ACTION: Compliance bulletin and policy guidance.
-----------------------------------------------------------------------
SUMMARY: The Consumer Financial Protection Bureau (Bureau or CFPB) is
issuing this Compliance Bulletin regarding repossession of vehicles,
and the potential for violations of sections 1031 and 1036 of the Dodd-
Frank Wall Street Reform and Consumer Protection Act's (Dodd-Frank
Act's) prohibition on engaging in unfair, deceptive, or abusive acts or
practices (collectively, UDAAPs) when repossessing vehicles.
DATES: This bulletin is applicable on March 3, 2022.
FOR FURTHER INFORMATION CONTACT: Pax Tirrell, Counsel, Office of
Supervision Policy at 202-435-7097; Tara Flynn, Senior Counsel for
Enforcement Policy and Strategy, Office of Enforcement at 202-435-9734.

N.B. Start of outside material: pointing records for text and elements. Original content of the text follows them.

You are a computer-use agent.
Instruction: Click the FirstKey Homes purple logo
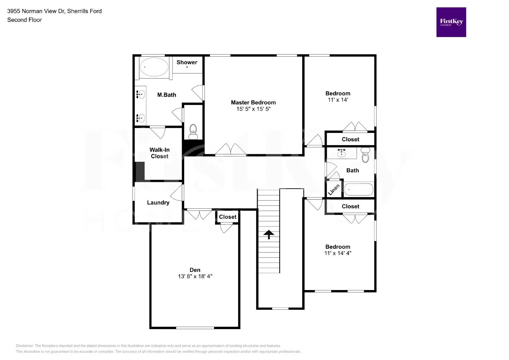pos(451,22)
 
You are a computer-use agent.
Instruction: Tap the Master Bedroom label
pos(253,102)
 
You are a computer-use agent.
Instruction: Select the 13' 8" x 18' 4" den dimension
pos(195,276)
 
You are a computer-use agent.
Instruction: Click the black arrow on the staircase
pos(269,234)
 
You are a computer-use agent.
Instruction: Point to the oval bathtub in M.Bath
pos(154,67)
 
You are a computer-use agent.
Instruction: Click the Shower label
pos(187,62)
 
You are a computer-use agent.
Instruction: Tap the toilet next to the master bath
pos(193,132)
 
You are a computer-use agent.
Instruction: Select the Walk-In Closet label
pos(159,153)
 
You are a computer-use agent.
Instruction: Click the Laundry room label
pos(158,203)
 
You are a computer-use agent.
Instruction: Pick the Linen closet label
pos(334,190)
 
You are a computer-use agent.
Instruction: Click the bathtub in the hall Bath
pos(359,190)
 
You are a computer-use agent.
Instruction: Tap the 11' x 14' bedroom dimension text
pos(338,100)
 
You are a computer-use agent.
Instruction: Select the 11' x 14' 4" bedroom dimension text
pos(338,253)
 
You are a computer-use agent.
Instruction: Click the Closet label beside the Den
pos(227,217)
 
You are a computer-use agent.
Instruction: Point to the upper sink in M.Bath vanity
pos(140,94)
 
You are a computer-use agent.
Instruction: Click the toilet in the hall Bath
pos(366,155)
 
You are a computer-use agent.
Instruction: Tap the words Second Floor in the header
pos(24,20)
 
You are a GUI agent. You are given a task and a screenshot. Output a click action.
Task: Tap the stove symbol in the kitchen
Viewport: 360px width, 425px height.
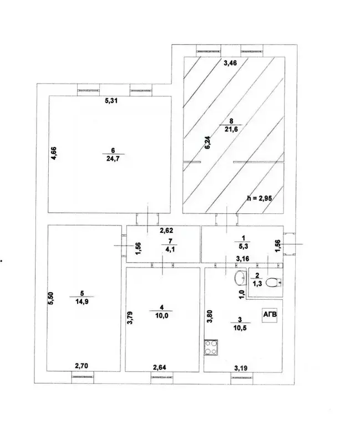pos(211,347)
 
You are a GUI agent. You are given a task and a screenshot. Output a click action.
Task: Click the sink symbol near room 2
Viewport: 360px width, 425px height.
pos(240,278)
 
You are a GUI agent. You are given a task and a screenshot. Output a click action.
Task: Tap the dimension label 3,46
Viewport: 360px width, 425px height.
pos(230,64)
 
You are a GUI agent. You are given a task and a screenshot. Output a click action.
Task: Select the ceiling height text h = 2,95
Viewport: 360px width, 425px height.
pos(259,198)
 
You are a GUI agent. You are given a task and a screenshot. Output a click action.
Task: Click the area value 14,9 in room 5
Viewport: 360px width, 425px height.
pos(85,302)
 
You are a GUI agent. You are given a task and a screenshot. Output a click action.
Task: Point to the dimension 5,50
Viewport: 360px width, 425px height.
pos(51,299)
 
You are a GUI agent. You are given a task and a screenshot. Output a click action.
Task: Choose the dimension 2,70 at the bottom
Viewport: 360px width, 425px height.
pos(82,365)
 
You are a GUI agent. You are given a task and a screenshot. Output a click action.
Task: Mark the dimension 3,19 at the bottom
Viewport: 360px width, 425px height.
pos(241,367)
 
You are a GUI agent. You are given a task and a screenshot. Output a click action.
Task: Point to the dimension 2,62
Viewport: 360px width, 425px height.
pos(167,231)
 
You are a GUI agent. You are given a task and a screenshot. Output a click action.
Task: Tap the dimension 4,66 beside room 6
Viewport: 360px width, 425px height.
pos(54,152)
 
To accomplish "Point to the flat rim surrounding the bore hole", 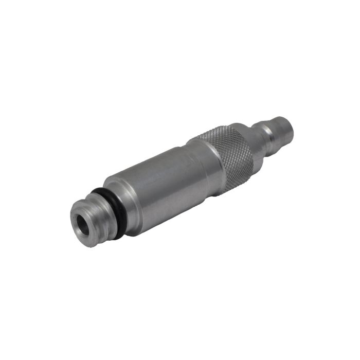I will [x=76, y=231].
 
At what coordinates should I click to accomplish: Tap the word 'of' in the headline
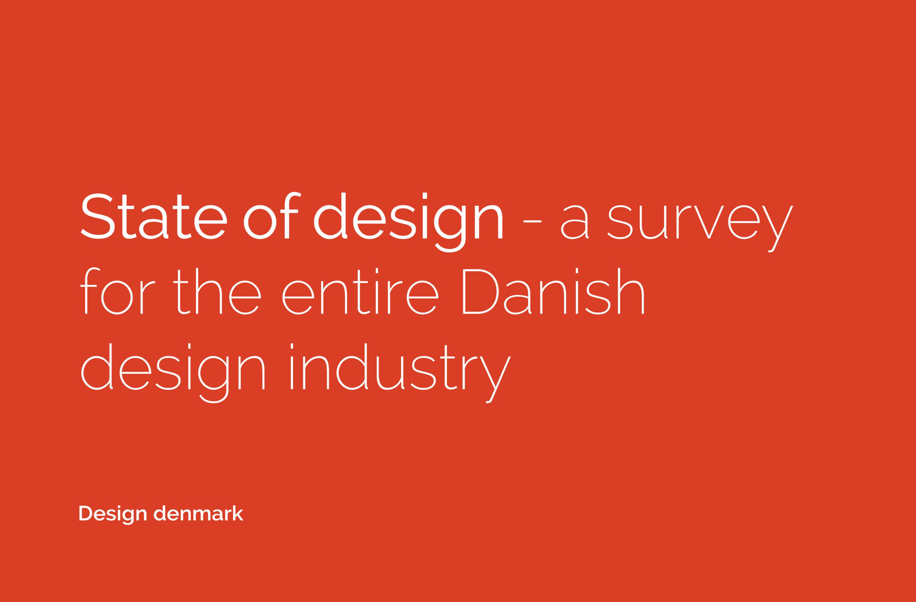[271, 215]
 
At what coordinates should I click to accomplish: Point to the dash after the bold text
[533, 221]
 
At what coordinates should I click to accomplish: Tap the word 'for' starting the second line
[118, 291]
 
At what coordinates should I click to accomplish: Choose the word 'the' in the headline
[217, 291]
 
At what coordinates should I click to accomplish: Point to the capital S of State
[98, 216]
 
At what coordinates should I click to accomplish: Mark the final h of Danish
[631, 291]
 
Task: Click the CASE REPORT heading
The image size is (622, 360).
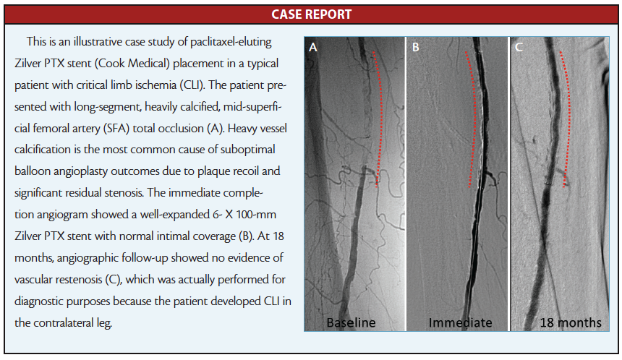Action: click(x=312, y=14)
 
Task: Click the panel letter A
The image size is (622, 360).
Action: click(x=313, y=48)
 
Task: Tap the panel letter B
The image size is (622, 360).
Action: click(x=415, y=47)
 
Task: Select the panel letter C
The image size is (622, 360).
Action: click(x=519, y=47)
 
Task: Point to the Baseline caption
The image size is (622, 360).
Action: click(x=351, y=322)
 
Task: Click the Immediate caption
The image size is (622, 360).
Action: click(x=460, y=322)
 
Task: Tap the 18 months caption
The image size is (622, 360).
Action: click(x=571, y=322)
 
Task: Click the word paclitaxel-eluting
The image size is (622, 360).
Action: click(x=231, y=42)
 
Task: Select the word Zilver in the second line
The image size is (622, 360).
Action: click(x=27, y=63)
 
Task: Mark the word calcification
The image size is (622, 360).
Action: click(x=41, y=150)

If you require this document in an alternative electronic format,
please contact [email protected].
SUPPLEMENTARY INFORMATION:
I. Background
In recent months, there has been extremely strong demand for used
automobiles. Since the start of the COVID-19 pandemic, the average list
price for used automobiles has continued to climb. While there are many
factors contributing to high prices, the Consumer Financial Protection
Bureau is concerned that these market conditions might create
incentives for risky auto repossession practices, since repossessed
automobiles can command these higher prices when resold. To mitigate
harms from these risks, the Bureau is issuing this bulletin to remind
market participants about certain legal obligations under Federal
consumer financial laws.
To secure an auto loan, lenders require borrowers to give creditors
a security interest in the vehicle. If a borrower defaults, a creditor
may exercise its contractual rights to repossess the secured vehicle.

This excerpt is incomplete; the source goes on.